Status quo on Wheeler money reallocation question for November ballot
Aspen voters will decide this fall on whether to repurpose real estate transfer tax revenue for broader arts funding
After calling a special meeting, two Aspen City Council members were unsuccessful Friday in swaying one of their colleagues to change their mind on a vote earlier this week to send a ballot question to voters asking to repurpose a portion of real estate transfer tax revenue that funds the Wheeler Opera House.
Friday’s decision came at 4 p.m., one hour before the 5 p.m. deadline to get a ballot question to the Pitkin County Clerk and Recorder’s Office for the Nov. 2 election.
Freshman Councilman John Doyle, who has been in office for three months, was considered the swing vote since he said during Tuesday’s special meeting that he could see the merits of sending the question to voters this year but also understood the arguments to wait until November 2022.
Doyle eventually sided Tuesday with Mayor Torre and Councilman Skippy Mesirow to send the question to voters in a 3-2 vote, with Councilmembers Rachel Richards and Ward Hauenstein dissenting.
Doyle did not waiver in his stance on Friday, even though he made a motion to reconsider the ordinance and resolution sending the question to voters but ultimately he voted no, as did Torre and Mesirow.
Richards and Hauenstein called the special meeting saying they felt Tuesday’s vote was flawed because Mesirow joined the meeting virtually an hour and a half after four members of the board ended up deadlocked 2-2 on approving an ordinance that allows the ballot question.
“If the process is flawed, the outcome of the issue is as well,” Hauenstein said Friday. “The outcome of the meeting on Tuesday left me more upset than any of the over 100 City Council meetings I’ve participated in, or witnessed, for a tie vote, a dead vote.”
Richards said calling for a reconsideration in a special meeting was the first type of action she has ever used in her 28 years in public office.
“Last Tuesday evening I questioned briefly in the public hearing … a member not in attendance at the meeting voting on items in the meeting,” she said. “I should’ve objected more strongly.”
Since Tuesday’s meeting, Hauenstein and Richards met separately with Doyle attempting to convince him to lean toward their positions.
Doyle also had spoken with other members of the council individually prior to Friday’s meeting regarding the ballot question.
Richards opposed the ballot question for myriad reasons, including that the city’s recent poling results showed that the required 60% of voters will likely not support it.
She also has said the question is not fully cooked on how the money would be spent, how much would be diverted and what would be left for the historic Wheeler Opera House.
However, she supports the concept of funding more arts but the question should be asked in the fall of 2022 so voters can be fully educated, arts groups can promote the question and it’s during a midterm election when more people typically come to the polls, she said Friday.

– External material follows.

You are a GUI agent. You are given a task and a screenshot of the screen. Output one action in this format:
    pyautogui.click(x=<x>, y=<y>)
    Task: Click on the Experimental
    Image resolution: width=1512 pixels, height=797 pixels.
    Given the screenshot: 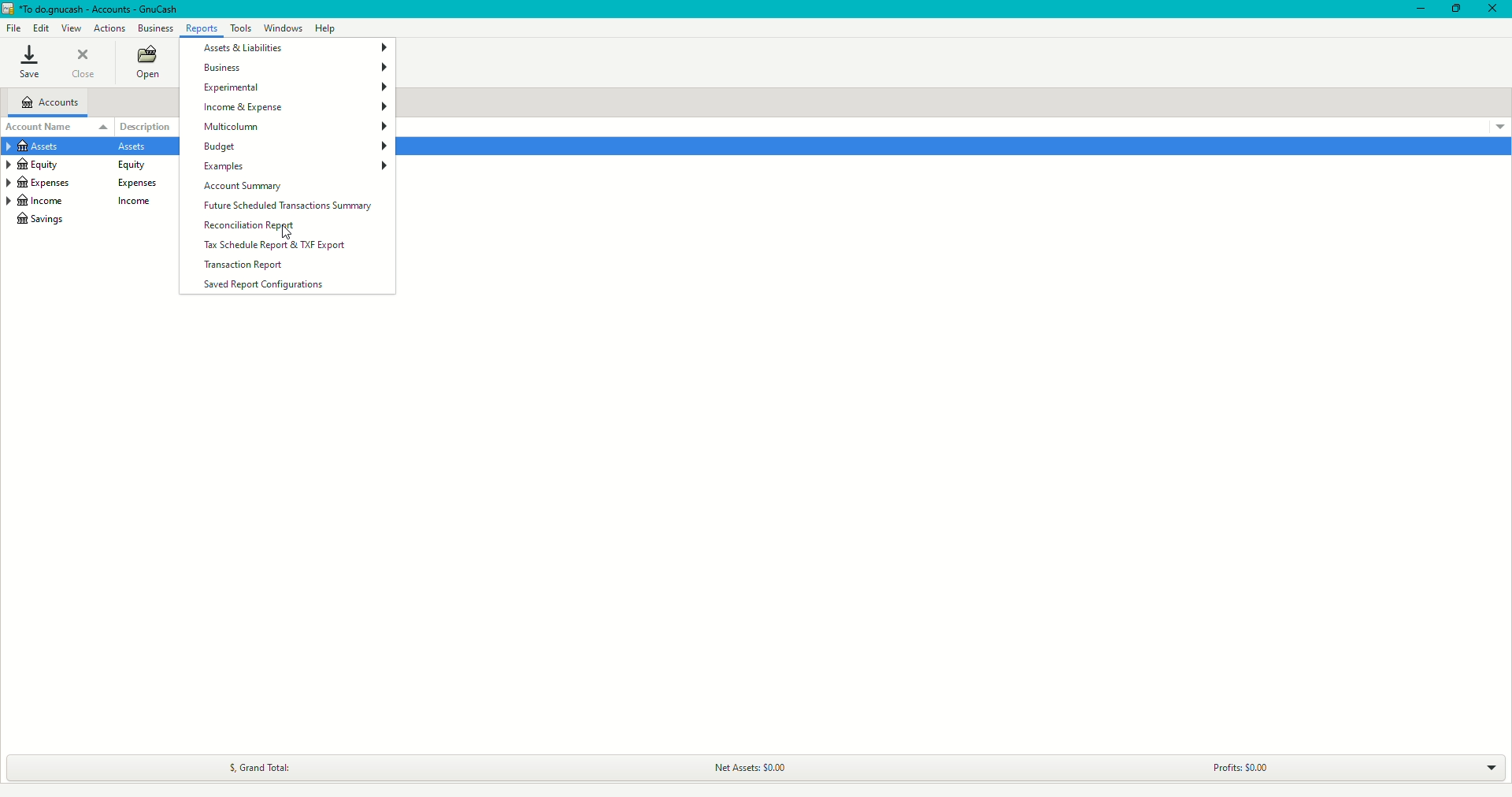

Hauenstein said he wants to make sure other important community needs, specifically mental health and child care, are adequately funded before asking voters to divert money from the Wheeler real estate transfer tax (RETT) for more arts support.
Mesirow and Torre said the time is now to ask voters, and the details of how much to leave for the Wheeler and setting parameters for arts spending can be done via ordinance by council vote.
“I am excited about this opportunity and I would like to see this move forward,” Torre said.
Friday was the fourth meeting in a month in which council has met to discuss diverting Wheeler money for other arts uses, and one of over a dozen this year talking about funding other community needs with the same revenue source.
Currently, the Wheeler Opera House has a fund balance of $40 million and some elected officials and community members believe that the coffers have grown too large. Therefore, future RETT revenue can be put to use in other growing areas of need.
The ballot question asks that a portion of the Wheeler’s RETT revenue be repurposed to the Red Brick Center for the Arts, which currently is supported by the city’s general fund and asset management plan fund.
Eliminating the general fund as a source of support for the Red Brick would allow the city to use it to pay its remaining $2.1 million in outstanding certificates of participation for the Isis Theater, which is in financial straits due to challenges in the film industry.
The ballot question also asks that it removes the cap on an annual $100,000 set aside for arts and culture grants to local nonprofits, and opens it up more broadly to the visual and performing arts.
The RETT was first adopted by voters in 1979 and was specifically pledged as financial support for the Wheeler Opera House, plus the annual $100,000 set aside.
In 2016, voters extended the tax through 2039 and reaffirmed the 1979 vote that any change in funding would require support of 60% of the electorate.